I am so much a journalistic romantic, I still get a thrill seeing my byline in any paper, big or small.

The work is simpler than people let on. Dan Raviv, then with CBS Radio, defined it for me this way, and I have never heard it said better, "I try to find out what is going on and tell people." Quite so.

I don't draw a line between magazines and newspapers, print and broadcast, or the Internet: The work is the same. The key of C, in which it is all centered, is still the newspaper, but that is changing. The struggle for accuracy, fairness and getting at the news never changes.

My first wife, the brilliant English journalist Doreen King, said that to succeed you need the "inner core of panic." That is fear that you made a mistake in a story: got a number wrong (billions not millions, for example), that you misspelled a name, and that you didn't fully understand what you were told in your reporting. The public doesn't know that we really struggle to get it right, often without the luxury of time -- an unending struggle.

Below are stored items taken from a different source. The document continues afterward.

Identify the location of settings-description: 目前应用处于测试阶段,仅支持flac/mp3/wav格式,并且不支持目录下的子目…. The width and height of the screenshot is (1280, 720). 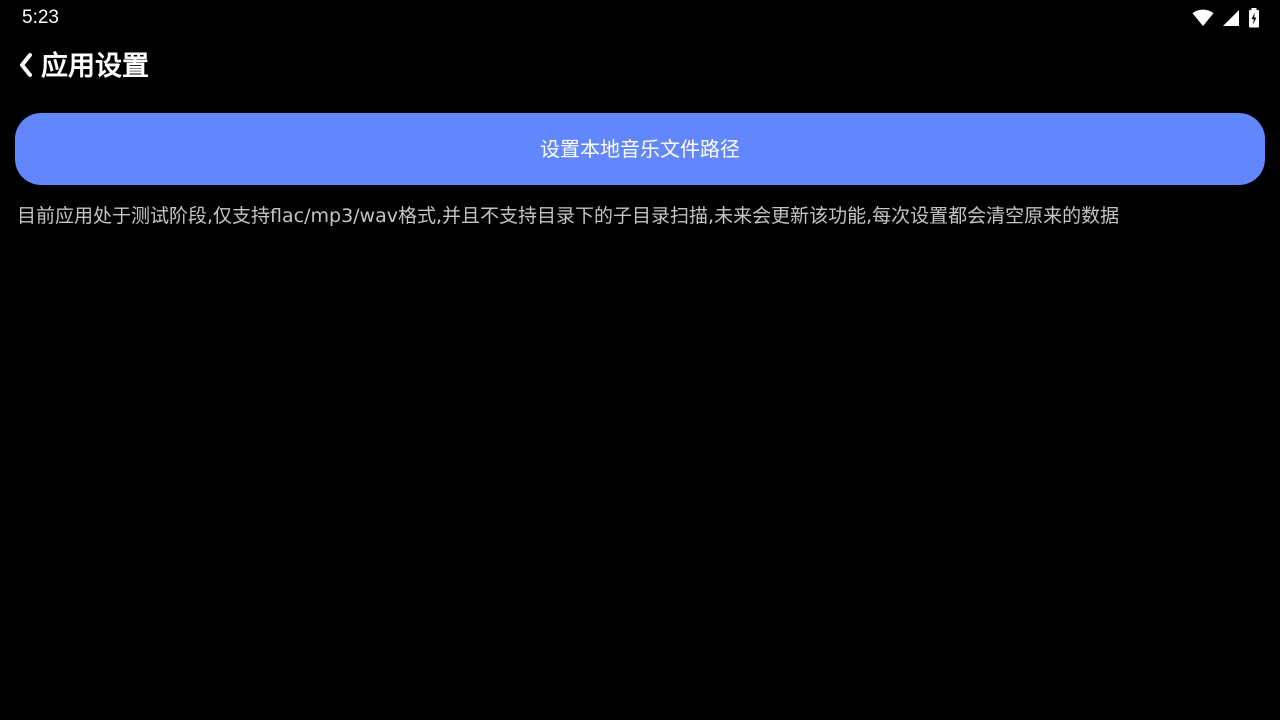
(568, 216).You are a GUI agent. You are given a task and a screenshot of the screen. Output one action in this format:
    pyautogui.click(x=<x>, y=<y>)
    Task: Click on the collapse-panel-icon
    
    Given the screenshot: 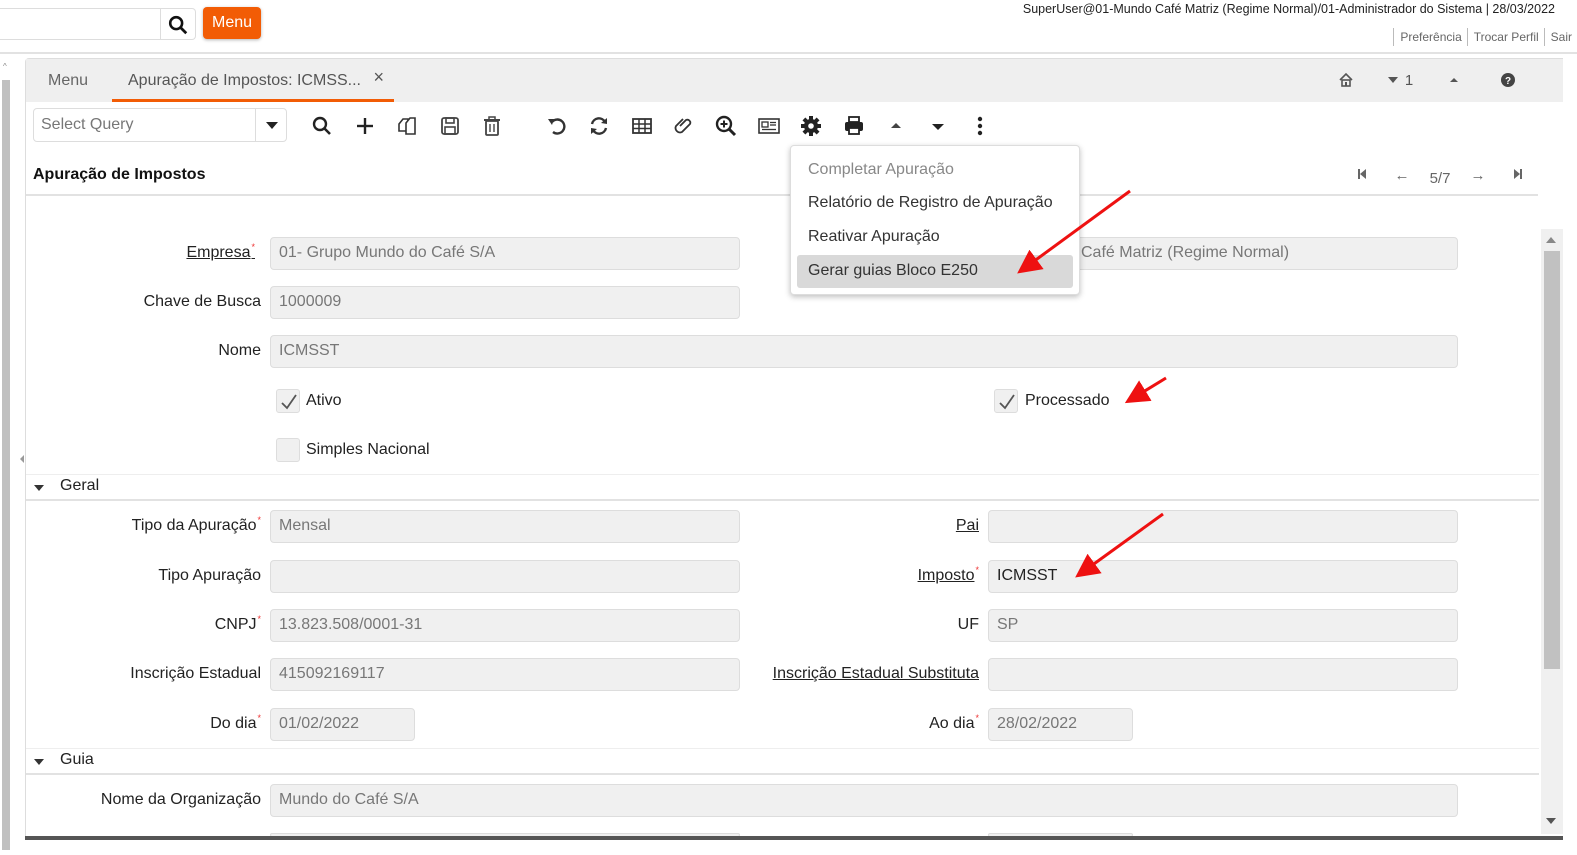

Writing columns is something of an art, and some have it and some don't. A column is a newspaper within a newspaper; your own space to give evidence and share ideas. They are a fantastic form of journalism, but they aren't for everyone. To be a reporter you need news judgment. What is news? It is indefinable but if you don't have it, try something else. A test of news judgment is to watch the Sunday morning talk shows and write a mock story. Then survey what the other outlets have picked on and see if you found the same things newsworthy. You will know soon enough if you have news judgement.

I have been writing columns since the very beginning of my career. A young woman, who worked for me on The Energy Daily, was one of the finest reporters I have ever known. But when she was appointed the editorial page editor of a newspaper, she found it hard. Opinion didn't come easily to her. Facts were her domain. She moved to Europe, where she worked for a business information service and flourished. Her meticulous reporting was what was needed there.

If, like me, you have opinions about everything, then writing columns comes easily and the rest is technique. Read how others handled their material. Not what they opined, but how they managed it.

I don't hold that there is any difference between the needs of newspapers and magazines. I believe that news services or newspapers give you a grounding in the disciplines of writing that are very useful in magazine writing.

Journalism can be a hard life. A lot of journalists have money problems, drink to excess, and are known to have messy private lives. But, by God, we tell the world what is going on, and that is to be part of something huge and fabulous. It is a life of sheer adventure. I am glad of it.